Even a freshman in naval architecture will tell you that a round bilged boat with permanently secured thwarts both rides the waves better and is stronger, for both the fastened thwart and the curves in its planks. But it takes more planks to build a round shape. And more time. And, more money.
Dories were built of one wide plank per side, and a single plank for the bottom. They had frames that, rather than being bent in as one piece, were three pieces of wood fastened together with metal clips. These features allowed dories to be series built, and quickly, of the then available stock of wide, white pine planks from first growth trees, which are all but gone now.

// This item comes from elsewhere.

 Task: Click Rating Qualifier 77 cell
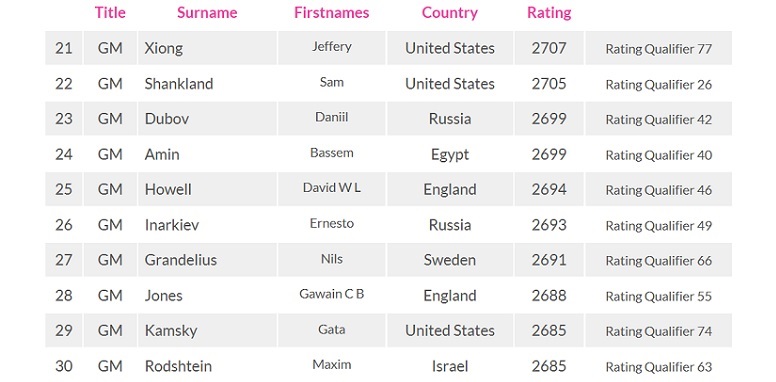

The schooners were owned by corporate interests—“Big Fish”—if you will, and those owners demanded a commodity price from what was considered a disposable commodity item. I wont delve into what those interests thought of their crews. You can decide for yourself.
So, rather than define the Banks Dory as seaworthy, I’d define it as, “the most seaworthy boat that could be mass-produced of available materials and still fulfill its mission.” Sorry if I’m bursting some bubbles here, but I gotta call ‘em like I see ‘em.
I state that with no malice. By putting such an iconic boat type in perspective, we can look through a clearer lens when making our own boat-buying decisions.
“How good is good-enough?” That’s the question many buyers ask themselves as they shop, trade-in and trade-up. It’s a question for which there is no easy answer. Besides considering how, where and in what anticipated conditions the boat will be used, there is resale value, bragging rights (or lack thereof) and reliability over time to consider. You have to like the look of it. As I always say, there is no perfect boat, but there’s probably one that’s perfect for you.
After a season on the Grand Banks dories were often worn out, broken up and burned. Then a new order would be placed with the builder. This dovetails nicely with another one of my favorite sayings: The cheapest boat to buy is usually the most expensive boat to own.
Takeaway: In a storm at sea I’d rather be with a good skipper in a so-so boat than in a good boat with a so-so skipper.